Все молчали и смотрели на нас. Я все еще боялась выдохнуть, как парализованная смотрела в лицо бедуинского главаря и не могла опустить взгляд. Понимала, что надо… и не могла. Он вдруг протянул руку и тронул мои волосы. Потер между пальцами и посмотрел на них. Потом сказал на арабском одному из своих.
– Они настоящие, Рифат. Я думал, это краска.
Он продолжал смотреть мне в глаза и трогать волосы, тянуть вниз и наматывать на темные сильные пальцы. Мне хотелось дернуть головой, оттолкнуть его руку, но я не могла даже пошевелиться.
Я увидела краем глаза, как главарь поднялся на четвереньки и встал на ноги. Он сделал шаг в сторону араба, но его сбили с ног, и тогда он пополз к нему, протягивая руки.
– Вот видишь? Это она, сука. Сбежала, шалава такая неблагодарная. Накажи ее, Кадир. Отдай своим людям. Я дарю ее тебе. Можешь ее убить, если хочешь. Она у меня самая ценная из всех, смотри – волосы какие у нее, а глаза? Она на рынке б стоила целое состояние. Только людей моих из-за нее не трогай.
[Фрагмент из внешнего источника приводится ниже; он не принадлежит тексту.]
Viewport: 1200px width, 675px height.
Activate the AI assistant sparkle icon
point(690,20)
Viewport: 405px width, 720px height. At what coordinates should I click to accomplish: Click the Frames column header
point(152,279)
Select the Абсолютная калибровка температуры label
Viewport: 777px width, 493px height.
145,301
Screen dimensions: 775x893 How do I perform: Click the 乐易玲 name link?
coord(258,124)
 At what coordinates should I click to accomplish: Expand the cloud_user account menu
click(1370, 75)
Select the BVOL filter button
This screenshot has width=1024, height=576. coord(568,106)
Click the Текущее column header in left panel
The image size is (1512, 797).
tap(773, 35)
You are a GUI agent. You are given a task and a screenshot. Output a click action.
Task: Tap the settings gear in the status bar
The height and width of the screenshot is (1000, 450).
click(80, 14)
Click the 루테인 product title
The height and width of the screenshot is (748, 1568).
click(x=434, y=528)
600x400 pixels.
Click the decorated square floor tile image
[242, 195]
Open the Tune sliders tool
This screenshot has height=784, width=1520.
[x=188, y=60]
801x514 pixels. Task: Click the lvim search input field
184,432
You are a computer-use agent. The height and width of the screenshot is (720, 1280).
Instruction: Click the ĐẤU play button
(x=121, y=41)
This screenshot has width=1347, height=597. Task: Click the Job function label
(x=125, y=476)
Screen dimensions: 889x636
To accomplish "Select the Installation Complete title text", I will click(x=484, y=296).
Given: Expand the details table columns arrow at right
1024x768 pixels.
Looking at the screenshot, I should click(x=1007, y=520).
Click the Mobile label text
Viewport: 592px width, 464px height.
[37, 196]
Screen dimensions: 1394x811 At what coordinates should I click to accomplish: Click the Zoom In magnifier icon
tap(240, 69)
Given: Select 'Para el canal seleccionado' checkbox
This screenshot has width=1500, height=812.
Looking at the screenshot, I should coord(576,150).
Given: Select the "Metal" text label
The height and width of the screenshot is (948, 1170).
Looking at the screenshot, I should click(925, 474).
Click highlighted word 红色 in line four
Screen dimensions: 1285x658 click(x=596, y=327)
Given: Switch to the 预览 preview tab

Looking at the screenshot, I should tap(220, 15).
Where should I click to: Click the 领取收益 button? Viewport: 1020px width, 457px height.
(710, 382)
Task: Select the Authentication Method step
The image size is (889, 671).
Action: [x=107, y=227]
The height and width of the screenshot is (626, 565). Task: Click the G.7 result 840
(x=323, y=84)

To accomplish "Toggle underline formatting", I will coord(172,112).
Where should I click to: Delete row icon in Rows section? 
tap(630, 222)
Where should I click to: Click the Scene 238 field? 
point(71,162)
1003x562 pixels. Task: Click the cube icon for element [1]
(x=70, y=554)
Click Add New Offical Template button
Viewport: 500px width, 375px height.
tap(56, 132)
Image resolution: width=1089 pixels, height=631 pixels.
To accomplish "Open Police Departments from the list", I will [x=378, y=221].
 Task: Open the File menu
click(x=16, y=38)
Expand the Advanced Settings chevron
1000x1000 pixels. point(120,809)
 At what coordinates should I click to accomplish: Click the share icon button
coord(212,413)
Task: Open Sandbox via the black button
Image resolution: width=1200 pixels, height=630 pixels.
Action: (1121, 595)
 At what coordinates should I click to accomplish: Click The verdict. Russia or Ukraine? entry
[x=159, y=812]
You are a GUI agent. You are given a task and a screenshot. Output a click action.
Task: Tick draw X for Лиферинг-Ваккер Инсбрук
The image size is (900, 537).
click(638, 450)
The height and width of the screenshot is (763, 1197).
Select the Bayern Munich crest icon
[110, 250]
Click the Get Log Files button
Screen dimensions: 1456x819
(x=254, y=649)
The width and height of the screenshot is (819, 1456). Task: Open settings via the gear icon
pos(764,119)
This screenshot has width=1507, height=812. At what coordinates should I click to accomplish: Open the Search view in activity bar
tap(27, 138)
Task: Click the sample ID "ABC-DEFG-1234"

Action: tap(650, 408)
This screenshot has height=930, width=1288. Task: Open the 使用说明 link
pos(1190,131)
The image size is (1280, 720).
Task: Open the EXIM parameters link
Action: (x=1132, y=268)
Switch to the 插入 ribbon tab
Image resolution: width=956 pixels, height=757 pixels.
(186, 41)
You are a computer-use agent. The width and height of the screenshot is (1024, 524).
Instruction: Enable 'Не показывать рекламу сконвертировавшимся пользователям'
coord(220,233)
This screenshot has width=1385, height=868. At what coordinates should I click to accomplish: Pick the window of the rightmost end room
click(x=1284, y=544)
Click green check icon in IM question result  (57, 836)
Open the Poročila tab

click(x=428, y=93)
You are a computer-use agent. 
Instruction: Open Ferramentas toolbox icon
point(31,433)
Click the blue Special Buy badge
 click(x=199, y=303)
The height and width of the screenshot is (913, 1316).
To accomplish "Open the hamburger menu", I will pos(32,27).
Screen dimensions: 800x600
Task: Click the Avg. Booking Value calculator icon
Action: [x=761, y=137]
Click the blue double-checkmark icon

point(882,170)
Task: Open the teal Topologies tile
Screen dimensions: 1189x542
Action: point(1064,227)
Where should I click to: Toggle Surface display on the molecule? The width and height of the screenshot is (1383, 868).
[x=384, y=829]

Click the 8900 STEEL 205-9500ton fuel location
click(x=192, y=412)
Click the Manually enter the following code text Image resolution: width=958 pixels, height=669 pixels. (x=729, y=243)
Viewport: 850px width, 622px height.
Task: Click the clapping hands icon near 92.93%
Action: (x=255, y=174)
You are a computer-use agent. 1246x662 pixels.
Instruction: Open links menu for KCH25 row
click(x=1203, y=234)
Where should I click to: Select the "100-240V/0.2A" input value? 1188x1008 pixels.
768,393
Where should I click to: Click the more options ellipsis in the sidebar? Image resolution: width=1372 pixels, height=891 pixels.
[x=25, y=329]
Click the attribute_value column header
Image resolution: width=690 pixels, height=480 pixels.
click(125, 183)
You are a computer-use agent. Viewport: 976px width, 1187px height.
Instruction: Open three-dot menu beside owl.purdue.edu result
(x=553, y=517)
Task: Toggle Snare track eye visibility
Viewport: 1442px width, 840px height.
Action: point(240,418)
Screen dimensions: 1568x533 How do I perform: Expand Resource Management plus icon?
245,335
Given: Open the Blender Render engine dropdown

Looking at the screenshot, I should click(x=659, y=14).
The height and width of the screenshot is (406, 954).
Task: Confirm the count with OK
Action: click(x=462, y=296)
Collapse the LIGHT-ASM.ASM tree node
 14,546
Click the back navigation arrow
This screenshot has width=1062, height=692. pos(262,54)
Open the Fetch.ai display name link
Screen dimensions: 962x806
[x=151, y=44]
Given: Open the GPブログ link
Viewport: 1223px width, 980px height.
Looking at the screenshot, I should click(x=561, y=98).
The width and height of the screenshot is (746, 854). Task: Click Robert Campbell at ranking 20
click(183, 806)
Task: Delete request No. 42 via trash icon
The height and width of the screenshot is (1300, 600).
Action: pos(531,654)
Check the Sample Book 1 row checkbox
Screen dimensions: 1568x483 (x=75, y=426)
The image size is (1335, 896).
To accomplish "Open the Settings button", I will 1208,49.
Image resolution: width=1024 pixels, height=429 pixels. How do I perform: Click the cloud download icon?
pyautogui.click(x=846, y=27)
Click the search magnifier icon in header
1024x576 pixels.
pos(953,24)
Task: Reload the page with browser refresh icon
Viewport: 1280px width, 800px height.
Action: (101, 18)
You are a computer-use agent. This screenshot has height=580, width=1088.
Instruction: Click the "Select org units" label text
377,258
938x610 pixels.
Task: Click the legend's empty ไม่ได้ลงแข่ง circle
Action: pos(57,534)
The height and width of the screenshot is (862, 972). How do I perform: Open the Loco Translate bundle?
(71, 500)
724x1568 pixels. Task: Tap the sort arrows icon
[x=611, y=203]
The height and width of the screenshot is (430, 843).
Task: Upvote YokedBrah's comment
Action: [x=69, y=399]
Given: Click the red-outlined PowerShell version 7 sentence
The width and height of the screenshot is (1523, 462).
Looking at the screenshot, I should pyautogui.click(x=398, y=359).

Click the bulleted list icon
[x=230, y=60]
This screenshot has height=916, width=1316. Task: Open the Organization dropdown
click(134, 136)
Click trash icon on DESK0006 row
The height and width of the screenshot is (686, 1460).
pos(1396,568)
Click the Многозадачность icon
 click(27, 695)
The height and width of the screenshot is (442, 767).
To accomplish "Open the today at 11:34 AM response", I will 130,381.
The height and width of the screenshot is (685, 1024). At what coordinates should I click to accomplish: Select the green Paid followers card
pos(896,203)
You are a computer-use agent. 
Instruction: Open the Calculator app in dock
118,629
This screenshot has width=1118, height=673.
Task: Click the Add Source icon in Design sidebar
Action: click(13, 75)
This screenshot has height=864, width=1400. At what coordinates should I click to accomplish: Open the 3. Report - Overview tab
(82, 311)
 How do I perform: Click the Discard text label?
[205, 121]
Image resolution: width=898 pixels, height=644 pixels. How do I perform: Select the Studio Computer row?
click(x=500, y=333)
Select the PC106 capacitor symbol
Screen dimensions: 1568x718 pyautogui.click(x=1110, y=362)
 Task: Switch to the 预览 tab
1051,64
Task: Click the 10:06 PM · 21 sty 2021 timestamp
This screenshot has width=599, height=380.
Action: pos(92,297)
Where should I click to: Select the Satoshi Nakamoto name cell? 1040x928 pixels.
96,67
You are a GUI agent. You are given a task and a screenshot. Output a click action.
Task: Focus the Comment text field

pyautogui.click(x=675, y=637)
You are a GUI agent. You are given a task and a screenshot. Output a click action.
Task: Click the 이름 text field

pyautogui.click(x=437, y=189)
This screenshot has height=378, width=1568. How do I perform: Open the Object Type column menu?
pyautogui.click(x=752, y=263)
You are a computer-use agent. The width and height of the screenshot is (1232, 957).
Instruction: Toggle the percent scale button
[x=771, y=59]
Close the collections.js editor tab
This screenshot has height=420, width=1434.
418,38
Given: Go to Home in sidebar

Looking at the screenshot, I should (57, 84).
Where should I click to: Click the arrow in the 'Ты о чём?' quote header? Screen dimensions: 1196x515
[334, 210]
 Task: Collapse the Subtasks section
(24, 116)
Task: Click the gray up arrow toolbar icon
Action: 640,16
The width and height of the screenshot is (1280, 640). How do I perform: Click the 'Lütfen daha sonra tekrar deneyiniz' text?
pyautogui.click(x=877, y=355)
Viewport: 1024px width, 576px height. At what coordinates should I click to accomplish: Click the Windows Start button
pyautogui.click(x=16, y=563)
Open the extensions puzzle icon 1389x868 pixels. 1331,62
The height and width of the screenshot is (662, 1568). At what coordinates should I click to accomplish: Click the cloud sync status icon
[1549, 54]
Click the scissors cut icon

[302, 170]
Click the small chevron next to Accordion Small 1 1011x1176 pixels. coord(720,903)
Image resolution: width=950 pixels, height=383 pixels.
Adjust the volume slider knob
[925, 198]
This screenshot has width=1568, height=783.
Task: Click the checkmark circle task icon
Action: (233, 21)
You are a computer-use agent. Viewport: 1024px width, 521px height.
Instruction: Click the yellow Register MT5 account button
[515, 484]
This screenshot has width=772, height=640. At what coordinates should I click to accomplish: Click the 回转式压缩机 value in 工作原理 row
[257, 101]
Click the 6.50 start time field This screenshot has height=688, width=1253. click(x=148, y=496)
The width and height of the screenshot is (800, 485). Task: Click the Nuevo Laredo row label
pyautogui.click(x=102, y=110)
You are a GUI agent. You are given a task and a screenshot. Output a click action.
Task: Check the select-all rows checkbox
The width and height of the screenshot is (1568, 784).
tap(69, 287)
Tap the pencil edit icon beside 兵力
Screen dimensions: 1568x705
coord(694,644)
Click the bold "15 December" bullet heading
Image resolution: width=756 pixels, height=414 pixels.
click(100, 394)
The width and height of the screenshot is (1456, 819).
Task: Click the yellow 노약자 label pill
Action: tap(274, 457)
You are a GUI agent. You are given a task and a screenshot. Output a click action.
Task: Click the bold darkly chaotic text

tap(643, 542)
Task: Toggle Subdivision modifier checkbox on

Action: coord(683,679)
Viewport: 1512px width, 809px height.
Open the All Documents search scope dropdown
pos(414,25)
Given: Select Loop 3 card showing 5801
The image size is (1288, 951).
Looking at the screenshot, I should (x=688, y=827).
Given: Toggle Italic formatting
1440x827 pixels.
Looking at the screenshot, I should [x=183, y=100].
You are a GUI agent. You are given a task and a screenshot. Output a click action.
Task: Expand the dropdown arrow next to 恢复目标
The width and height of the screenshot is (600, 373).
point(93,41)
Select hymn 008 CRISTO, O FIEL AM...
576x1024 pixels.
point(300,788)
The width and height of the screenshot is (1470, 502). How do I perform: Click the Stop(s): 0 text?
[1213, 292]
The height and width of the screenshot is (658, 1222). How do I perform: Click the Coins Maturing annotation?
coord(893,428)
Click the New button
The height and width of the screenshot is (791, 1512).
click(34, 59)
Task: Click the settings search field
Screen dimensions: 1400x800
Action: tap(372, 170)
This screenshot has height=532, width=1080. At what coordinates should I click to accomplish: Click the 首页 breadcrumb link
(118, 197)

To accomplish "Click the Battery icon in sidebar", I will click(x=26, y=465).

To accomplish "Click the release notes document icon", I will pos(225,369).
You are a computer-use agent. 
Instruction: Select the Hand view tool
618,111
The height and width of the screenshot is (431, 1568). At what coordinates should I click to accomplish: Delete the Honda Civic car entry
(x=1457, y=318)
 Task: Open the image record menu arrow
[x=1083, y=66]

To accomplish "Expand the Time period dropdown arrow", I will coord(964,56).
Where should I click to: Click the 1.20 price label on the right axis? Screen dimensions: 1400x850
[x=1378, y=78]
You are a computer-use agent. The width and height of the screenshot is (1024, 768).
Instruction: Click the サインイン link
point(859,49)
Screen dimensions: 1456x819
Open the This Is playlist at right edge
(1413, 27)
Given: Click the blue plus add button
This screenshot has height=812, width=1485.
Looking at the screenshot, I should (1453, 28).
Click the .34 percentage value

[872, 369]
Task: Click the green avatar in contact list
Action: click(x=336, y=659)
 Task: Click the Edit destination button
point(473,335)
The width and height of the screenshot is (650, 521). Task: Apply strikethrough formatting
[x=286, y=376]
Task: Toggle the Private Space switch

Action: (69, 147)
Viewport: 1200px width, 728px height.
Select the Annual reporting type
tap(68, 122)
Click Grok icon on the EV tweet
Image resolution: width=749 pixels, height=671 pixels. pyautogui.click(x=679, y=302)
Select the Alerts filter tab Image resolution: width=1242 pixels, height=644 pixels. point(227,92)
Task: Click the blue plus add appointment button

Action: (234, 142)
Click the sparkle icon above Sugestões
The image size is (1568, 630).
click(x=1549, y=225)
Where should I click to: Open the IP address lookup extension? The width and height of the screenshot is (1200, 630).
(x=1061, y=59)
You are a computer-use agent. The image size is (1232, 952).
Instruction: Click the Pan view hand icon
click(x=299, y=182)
Кадир расхохотался снова, и я вздрогнула теперь уже не только от того, как ужасающе звучал его смех, а от того, как он красив, и в то же время какой первобытный страх внушает одним своим взглядом. Самая жуткая красота из всего, что я видела в своей жизни. Смертельная, ядовитая. И этот черный цвет, только подчеркивающий неестественную зелень его глаз.
– Я бы и сам взял твой подарок… но ты мне угодил. Обычно мне всё продают, обменивают, дают взятку. А вот подарки мне делают довольно редко. Я принимаю твой дар. В обмен на это я не трону остальных шлюх и позволю вам проехать через мои территории. Но твой воин лишится своего достоинства, как я и решил. Я своих приговоров не отменяю.
И зычно добавил.
– Ялла, Рифат!
Раздался оглушительный вой, и я, закрыв уши руками, задрожала всем телом, по щекам покатились слезы. Но вопли и скулеж я продолжала слышать даже сквозь шум в ушах.
– По нашим обычаям оскопленного закапывают в землю. На обратной дороге, если шакалы не обглодают его голову, заберете его с собой.
Его люди засуетились, вскакивая на лошадей, я слышала стоны Слона, тихий плач девушек. Я еще не понимала, что именно только что произошло. Не осознавала, что в этот момент моя жизнь целиком изменилась и уже никогда не станет прежней. Меня больше нет. И шанса вернуться домой у меня тоже больше нет.
Только что меня просто отдали бедуинскому главарю. Как вещь. Так легко, словно я никогда раньше не была человеком. Я так и стояла с закрытыми ушами и зажмурившись, пока вдруг ни почувствовала, как меня подхватили за шкирку и перекинули поперек седла.
Нет, я больше не испытывала ужас… я впала в состояние шока.
У меня отнимались ноги и руки, и казалось, я вся превратилась в сплошной синяк. Каждую кость разламывало на куски, и кожа, где она соприкасалась с седлом, растерлась даже через материю платья. От холода и боли я стонала, но меня никто не слышал. Арабы громко перекрикивались, и топот лошадей заглушал для меня другие звуки. Я не знала, куда меня везут и зачем. Да, я имела представление – кто такие бедуины, но даже подумать не могла, что они такие жуткие. От той жесткости, с которой они изувечили Слона, у меня до сих пор все выворачивалось наизнанку. Я думала – это мирный народ, который сопровождает туристов, поит их чаем и катает на верблюдах. Но не эти звери в черной одежде и с глазами маньяков-психопатов.
Боже, что они со мной сделают? Неужели меня изнасилуют и убьют, а потом бросят в песках? Невыносимо хотелось пить, жажда сводила с ума и заставляла пытаться облизать совершенно сухие губы. Мне казалось, что, если я еще немного провишу вот так, я не выдержу и умру. И я всеми фибрами своей души ненавидела руку, которая меня цепко держала за шкирку и давила к шее коня.